What is being asked. All of the data, except its images, should be set down exactly as it appears.

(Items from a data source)
= Beginning of Section =
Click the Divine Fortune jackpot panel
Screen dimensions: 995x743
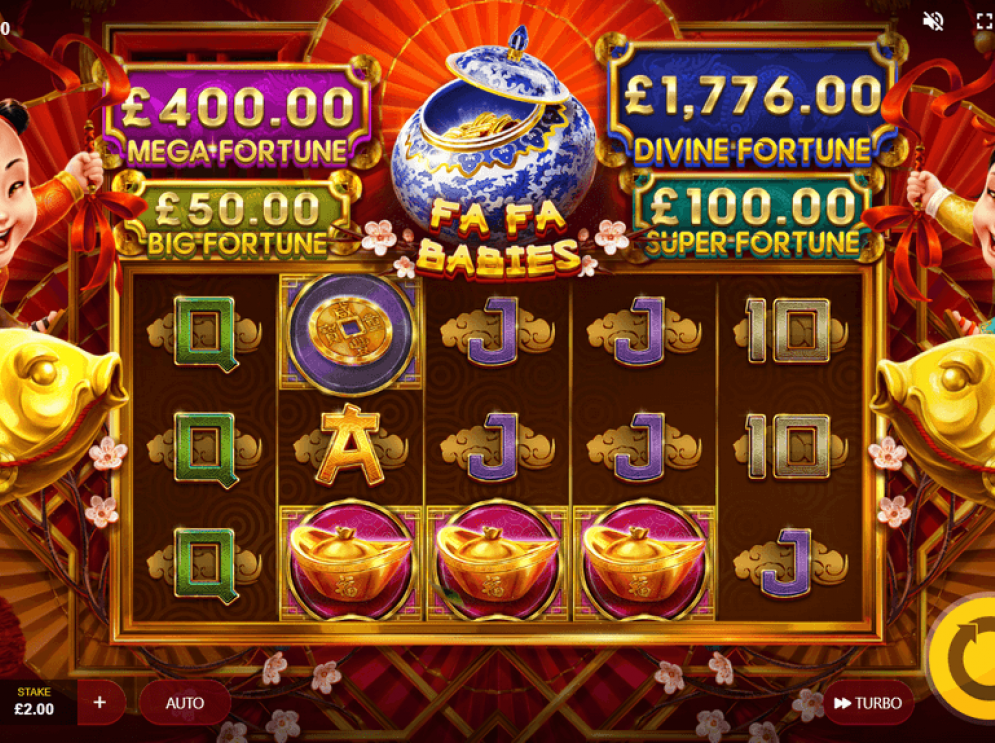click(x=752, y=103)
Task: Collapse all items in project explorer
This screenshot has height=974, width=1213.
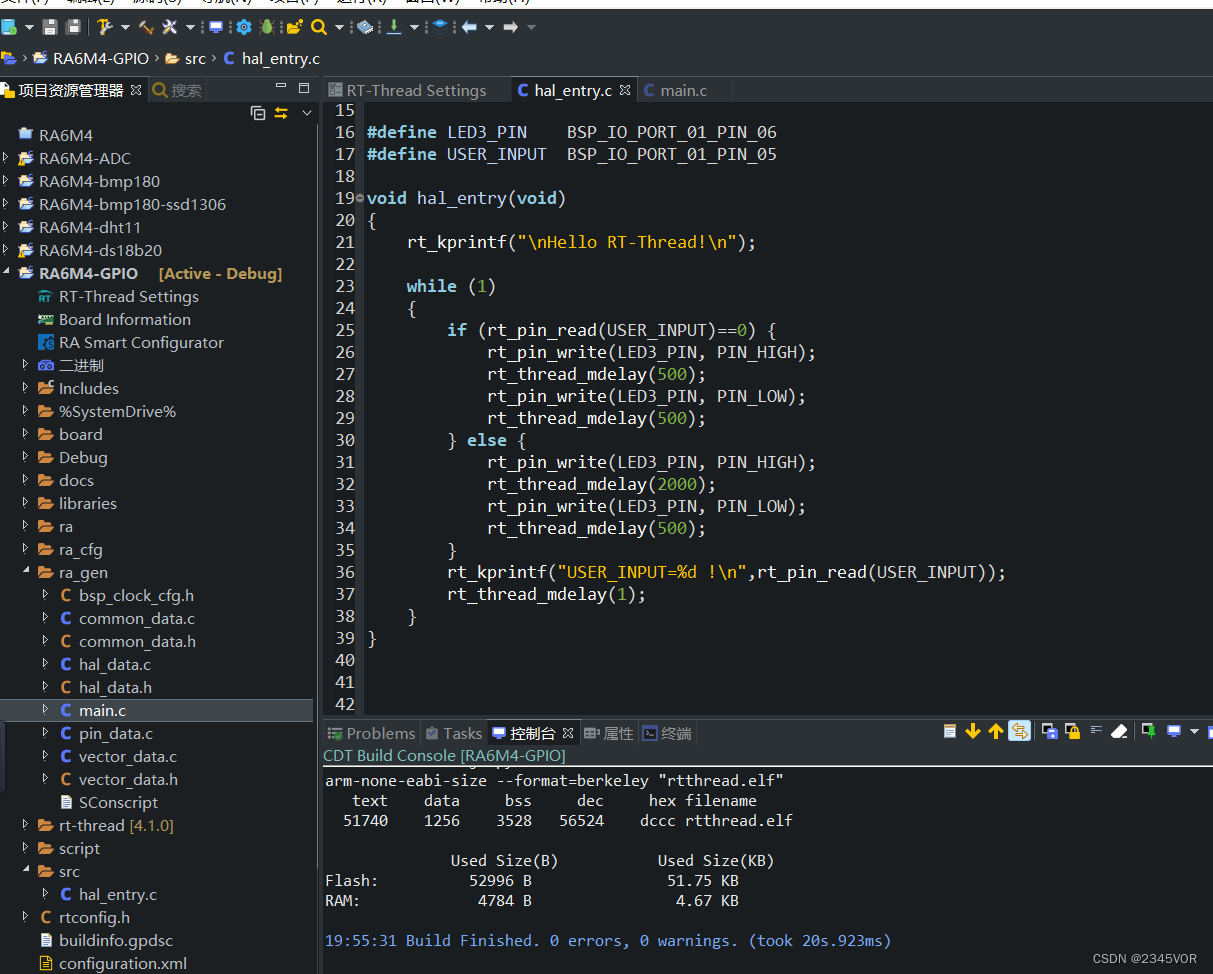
= End of Section =
Solution for this task.
Click the Divine Fortune jackpot panel
Screen dimensions: 995x743
click(x=752, y=103)
Task: Collapse all items in project explorer
This screenshot has height=974, width=1213.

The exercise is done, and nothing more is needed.